The abortive putsch was carried out by a fraction within the Turkish military linked to U.S.-based Fetullah Gulen. The group hijacked warplanes, tanks and weapons and attacked Turkish institutions, including the parliament and the presidential palace.
Turkey’s National Security Council last year designated Gulen’s network a terrorist organization for establishing a quasi-state within the state.
Humeyra Selcukbiricik recalled being caught in the middle of the chaos in Ankara while she was enjoying recreational time with her two sisters.
She said she heard a lot about recent terror attacks in Turkey but a coup was the last thing she expected to witness.
“It was something in history books and we were getting through it again,” she said.
Turks and non-Turks were similarly affected by the events of July 15.

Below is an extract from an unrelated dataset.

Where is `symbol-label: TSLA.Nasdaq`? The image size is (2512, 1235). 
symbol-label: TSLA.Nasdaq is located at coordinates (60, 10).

Safia Latif a PhD candidate at Boston University’s Department of Religion was in Istanbul with her husband for the summer to improve her Turkish language skills.
She said coup plotters from the state-run television station said they would “reinstate the Constitution and democratic values, deal with human rights” while they were killing protesters on the street.
Latif expressed her appreciation for the Turkish people’s resistance to the coup and said although a volatile situation existed, she did not leave Turkey but even participated in massive demonstrations in the ensuing days and weeks.
Latif’s husband, Rushain Abbasi, a PhD candidate at Harvard University’s Department of Near Eastern Languages said he simply felt “a deep sense of depression” and was moved by the voices of the call to prayer and prayers against the coup that rose from all the mosques in Istanbul.
“It was inspiring, it was very rare to see such a civic duty,” he said.